More detailed information will be provided in the sections "Options" and
"Usage" below. You should also read the PostgreSQL documentation on
foreign data and the commands used in the example.
For the sake of this example, let's assume you can connect as operating system
user "postgres" (or whoever starts the PostgreSQL server) with the following
command:
sqlplus orauser/orapwd@//dbserver.mydomain.com/ORADB
That means that the Oracle client and the environment is set up correctly.
I also assume that oracle_fdw has been compiled and installed (see section
"Installation" below).
We want to access a table defined like this:
SQL> DESCRIBE oratab
Name Null? Type
------------------------------- -------- ------------
ID NOT NULL NUMBER(5)
TEXT VARCHAR2(30)
FLOATING NOT NULL NUMBER(7,2)
Then configure oracle_fdw as PostgreSQL superuser like this:
pgdb=# CREATE EXTENSION oracle_fdw;
pgdb=# CREATE SERVER oradb FOREIGN DATA WRAPPER oracle_fdw
OPTIONS (dbserver '//dbserver.mydomain.com/ORADB');
pgdb=# GRANT USAGE ON FOREIGN SERVER oradb TO pguser;
(You can use other naming methods or local connections, see the description of
option "dbserver" below.)
Then you can connect to PostgreSQL as "pguser" and define:
pgdb=> CREATE USER MAPPING FOR pguser SERVER oradb
OPTIONS (user 'orauser', password 'orapwd');
(You can use external authentication to avoid storing Oracle passwords;
see below.)
pgdb=> CREATE FOREIGN TABLE oratab (
id integer NOT NULL,
text character varying(30),
floating double precision NOT NULL
) SERVER oradb OPTIONS (schema 'ORAUSER', table 'ORATAB');
(Remember that table and schema name -- the latter is optional -- must
normally be in uppercase.)
Now you can use the table like a regular PostgreSQL table.

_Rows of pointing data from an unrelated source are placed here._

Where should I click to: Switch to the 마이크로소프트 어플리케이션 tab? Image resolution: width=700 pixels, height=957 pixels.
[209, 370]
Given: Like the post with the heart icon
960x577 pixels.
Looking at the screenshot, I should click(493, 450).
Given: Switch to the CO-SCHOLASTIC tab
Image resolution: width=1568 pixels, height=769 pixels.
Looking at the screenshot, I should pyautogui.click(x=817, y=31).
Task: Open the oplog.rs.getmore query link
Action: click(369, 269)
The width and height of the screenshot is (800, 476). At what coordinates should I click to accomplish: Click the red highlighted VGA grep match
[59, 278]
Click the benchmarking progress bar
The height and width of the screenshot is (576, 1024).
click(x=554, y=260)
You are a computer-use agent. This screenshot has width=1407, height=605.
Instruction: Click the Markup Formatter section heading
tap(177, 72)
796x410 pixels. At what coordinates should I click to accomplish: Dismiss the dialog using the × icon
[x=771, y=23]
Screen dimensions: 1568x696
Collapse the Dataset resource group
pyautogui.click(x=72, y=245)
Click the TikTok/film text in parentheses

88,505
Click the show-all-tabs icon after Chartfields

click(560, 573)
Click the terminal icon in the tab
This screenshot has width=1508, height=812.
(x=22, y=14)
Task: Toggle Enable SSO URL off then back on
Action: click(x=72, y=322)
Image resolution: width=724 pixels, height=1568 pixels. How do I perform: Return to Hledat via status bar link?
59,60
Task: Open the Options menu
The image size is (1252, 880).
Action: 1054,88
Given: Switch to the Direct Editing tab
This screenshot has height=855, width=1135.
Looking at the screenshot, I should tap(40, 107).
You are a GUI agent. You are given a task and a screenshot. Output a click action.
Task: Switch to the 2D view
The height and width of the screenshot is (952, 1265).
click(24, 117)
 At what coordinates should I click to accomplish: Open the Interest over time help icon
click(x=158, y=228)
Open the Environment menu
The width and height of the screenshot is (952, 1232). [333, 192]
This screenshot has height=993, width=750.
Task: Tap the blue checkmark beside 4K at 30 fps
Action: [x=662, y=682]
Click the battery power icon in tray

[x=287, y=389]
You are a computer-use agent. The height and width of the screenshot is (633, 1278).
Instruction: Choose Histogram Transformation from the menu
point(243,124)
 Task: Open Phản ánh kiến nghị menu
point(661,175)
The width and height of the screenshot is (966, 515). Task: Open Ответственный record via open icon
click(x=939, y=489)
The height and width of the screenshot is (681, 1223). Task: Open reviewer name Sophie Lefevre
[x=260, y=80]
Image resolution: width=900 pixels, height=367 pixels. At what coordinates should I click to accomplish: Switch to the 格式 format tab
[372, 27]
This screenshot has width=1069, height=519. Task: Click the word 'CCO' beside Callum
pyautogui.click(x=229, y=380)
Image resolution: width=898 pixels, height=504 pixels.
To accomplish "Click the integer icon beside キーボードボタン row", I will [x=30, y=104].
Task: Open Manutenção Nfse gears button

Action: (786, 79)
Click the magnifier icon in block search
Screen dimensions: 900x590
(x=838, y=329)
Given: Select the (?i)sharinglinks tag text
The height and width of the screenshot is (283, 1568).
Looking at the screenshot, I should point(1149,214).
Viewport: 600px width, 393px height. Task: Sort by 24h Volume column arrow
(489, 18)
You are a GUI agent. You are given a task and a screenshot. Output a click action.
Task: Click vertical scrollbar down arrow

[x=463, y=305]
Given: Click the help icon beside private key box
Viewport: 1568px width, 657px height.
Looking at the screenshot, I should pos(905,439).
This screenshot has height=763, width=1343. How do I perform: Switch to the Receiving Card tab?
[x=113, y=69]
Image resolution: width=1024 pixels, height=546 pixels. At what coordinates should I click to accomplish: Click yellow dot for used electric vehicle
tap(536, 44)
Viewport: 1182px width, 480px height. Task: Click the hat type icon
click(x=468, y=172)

2. Objects created by the extension
===================================
FUNCTION oracle_fdw_handler() RETURNS fdw_handler
Oracle foreign data wrapper handler
FUNCTION oracle_fdw_validator(text[], oid) RETURNS void
Oracle foreign data wrapper options validator
These functions are the handler and the validator function necessary to create
a foreign data wrapper.
The extension automatically creates a foreign data wrapper named "oracle_fdw".
Normally that's all you need and you can proceed to define foreign servers.
You can create additional Oracle foreign data wrappers, for example if you
need to set the "nls_lang" option (you can alter the existing "oracle_fdw"
wrapper, but all modifications will be lost after a dump/restore).
FUNCTION oracle_close_connections() RETURNS void
closes all open Oracle connections
This function can be used to close all open Oracle connections in this session.
See "Usage" below for when this might be useful.
3. Options
==========
Foreign data wrapper options
----------------------------
(Caution: If you modify the default foreign data wrapper "oracle_fdw",
any changes will be lost upon dump/restore. Create a new foreign data wrapper
if you want the options to be persistent. The SQL script shipped with the
software contains a CREATE FOREIGN DATA WRAPPER statement you can use.)
- nls_lang (optional)
Sets the NLS_LANG environment variable for Oracle to this value.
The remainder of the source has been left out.